Frum Here to Eternity

"Are you frum?," British cousin X asked me the first time I phoned. "I'm...uh...very, very Reform," I responded carefully, having been warned that X might reject me out of hand because my mother is a shiksa, even though I'd officially converted years ago.

Literally, frum means "pious" in Yiddish, but colloquially it means strongly observant. I suppose it's a sign of how un-frum I am that I'd never heard the word in conversation until I got in touch with my UK cousins. (One of them joked that my response to X should have been, "Yeah, I'm frum America.") I consider the UK cousins who keep kosher and go to shul regularly as being frum. But to them, that's just run-of-the-mill Jewish practice. The "frummies"--always spoken with a bit of a sneer, even by their doting parents--are the ultra-Orthodox in the tieless black suits and big hats (men) or wigs/scarves, long sleeves & skirts and high necklines (women).
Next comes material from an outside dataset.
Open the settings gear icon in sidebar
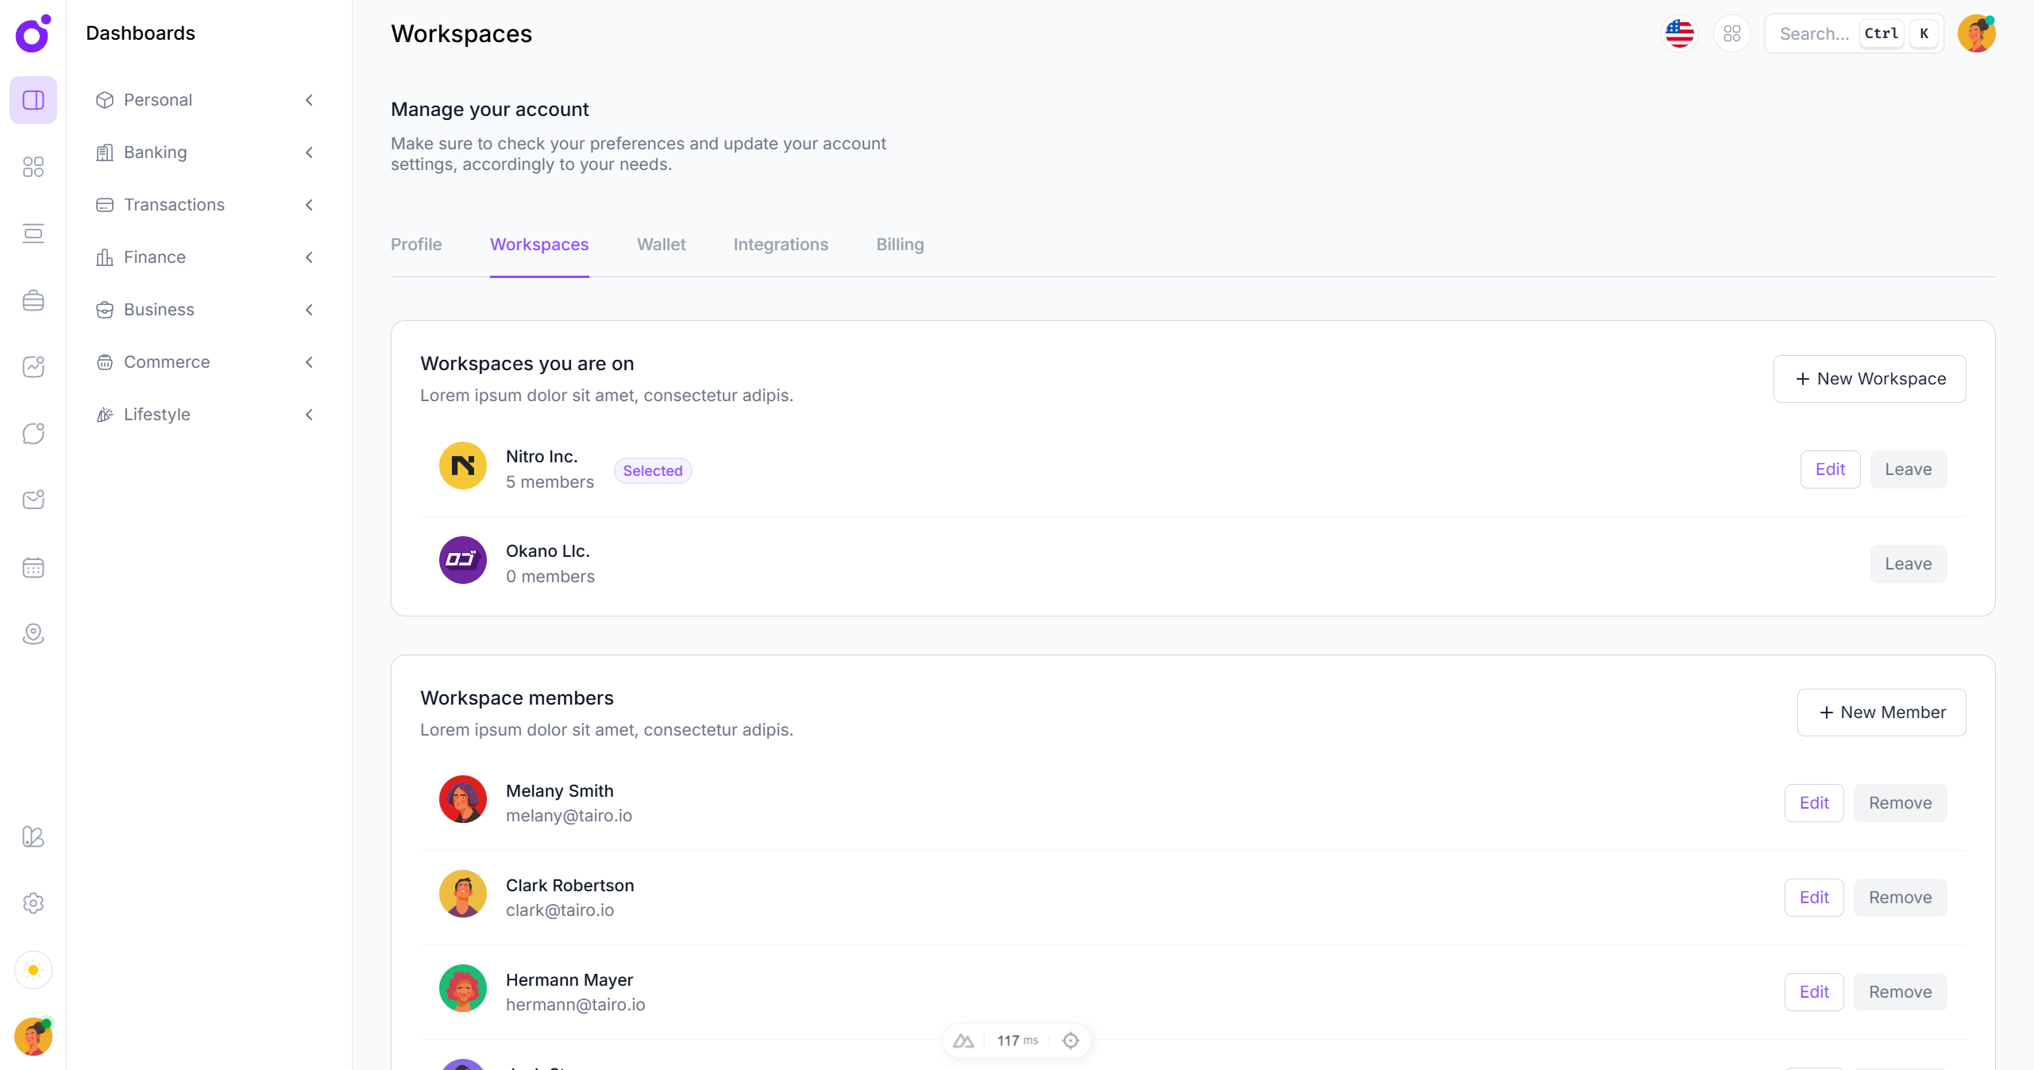 click(33, 903)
They keep strictly kosher (even when going out for Chinese food!), strictly observe shabbat, strictly segregate the sexes and have very strict notions as to who is really Jewish (themselves) and who isn't (everyone who is less frum, including yours truly).
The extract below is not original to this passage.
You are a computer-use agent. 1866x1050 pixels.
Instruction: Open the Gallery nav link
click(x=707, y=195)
As I kept hearing till I thought my head would explode, the UK bet din (rabbinic court) takes a dim view of Reform conversions. But wait: I had a Conservative conversion. Oh, those too. In fact, it seems that any conversion outside of England doesn't pass the sniff test.

There's a big brouhaha going on over a woman whose Orthodox conversion in Israel was declared invalid. Her kid wasn't allowed to attend a London Jewish school--or maybe he was kicked out; my ears started to glaze over--because she was deemed not frum enough. Now she's threatening a lawsuit because one of the rabbis is on record as having been prejudiced against her from the get-go.

To which I responded, "Oh please." At least I did in my head. Out loud, I said to X and spouse, "I'm with Moshe Dayan, who said something like, 'A Jew is anyone crazy enough to consider himself to be one.'" That went over like a lead balloon with them, and also with another relation to whom I later recounted the conversation. Though they were too polite to say so, they'd accept me as kin, though not as being fully Jewish. (Thankfully, not all my UK cousins were similarly minded.) I wanted to yell, "I don't care what you think! I am so Jewish!"

Lest others think that this is strictly a Jewish concern, it applies to other groups as well. An opinion piece in Sunday's Washington Post, "What's Not on My Coffee Table," touches on "the question of black Americans' identity--most often framed in terms of whether one is 'black enough'..." An attendee at one of my workshops apologized because her first novel wasn't intellectual enough.

And so I'm wondering: How do we remain true to ourselves, and resist being pigeonholed as not [whatever] enough?